Z oświadczeń powodów prezentowanych w toku procesu wynikało, że są oni świadomi konsekwencji ustalenia nieważności umowy i na nie się godzą. W tym stanie rzeczy Sąd Okręgowy słusznie przyjął, że usunięcie klauzul indeksacyjnych (waloryzacyjnych) czyni zawartą przez strony umowę dotkniętą nie dającym się usunąć brakiem, skutkującym jej nieważnością. Nieważność umowy uprawniała powodów do żądania zwrotu świadczeń dokonanych w wykonaniu tej umowy, jako nienależnych, a to w oparciu o art. 410 §1 k.c. w zw. z art. 405 k.c.

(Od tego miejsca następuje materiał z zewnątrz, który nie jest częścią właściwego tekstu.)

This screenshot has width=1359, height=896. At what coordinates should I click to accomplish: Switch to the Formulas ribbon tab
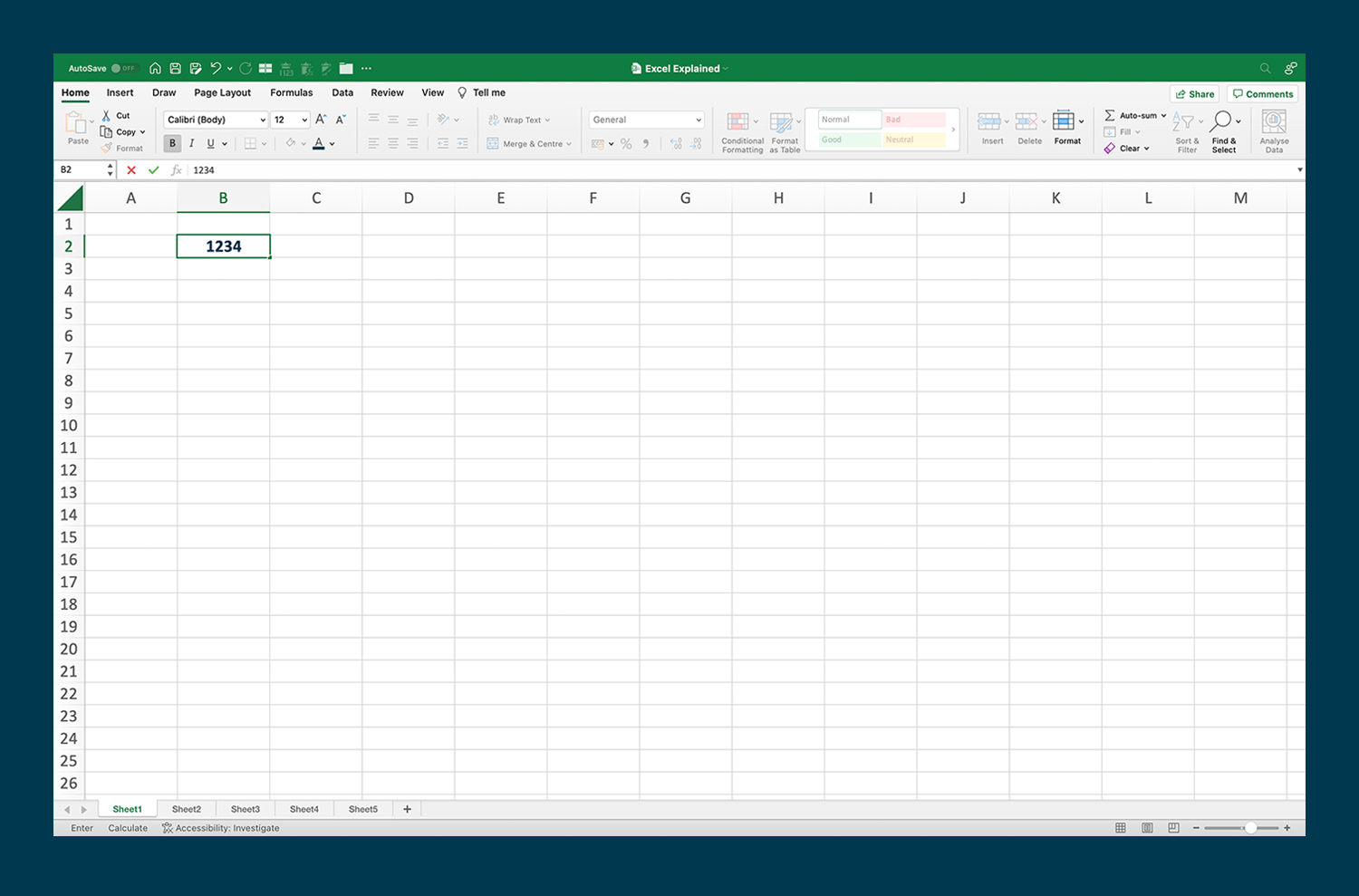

Mając na uwadze powyższe, Sąd Apelacyjny uznał, że zaskarżony wyrok w pełni odpowiada prawu - wbrew apelacji nie został wydany z naruszeniem prawa procesowego, ani nie narusza przepisów prawa materialnego krajowych i unijnych. Konstatacja ta legła u podstaw oddalenia apelacji - w oparciu o art. 385 k.p.c. - jako bezzasadnej. Na zasadzie odpowiedzialności za wynik sporu, w oparciu o art. 98 § 1 i 3 w zw. z art. 108 § 1 k.p.c. - zasądzono od przegrywającego proces pozwanego na rzecz powodów solidarnie 8.100 zł z tytułu kosztów zastępstwa procesowego w postępowaniu apelacyjnym, tj. w stawce minimalnej określonej w § 2 pkt. 7 w zw. z § 10 ust. 1 pkt. 2 rozporządzenia Ministra Sprawiedliwości z 22 października 2015r. w sprawie opłat za czynności adwokackie.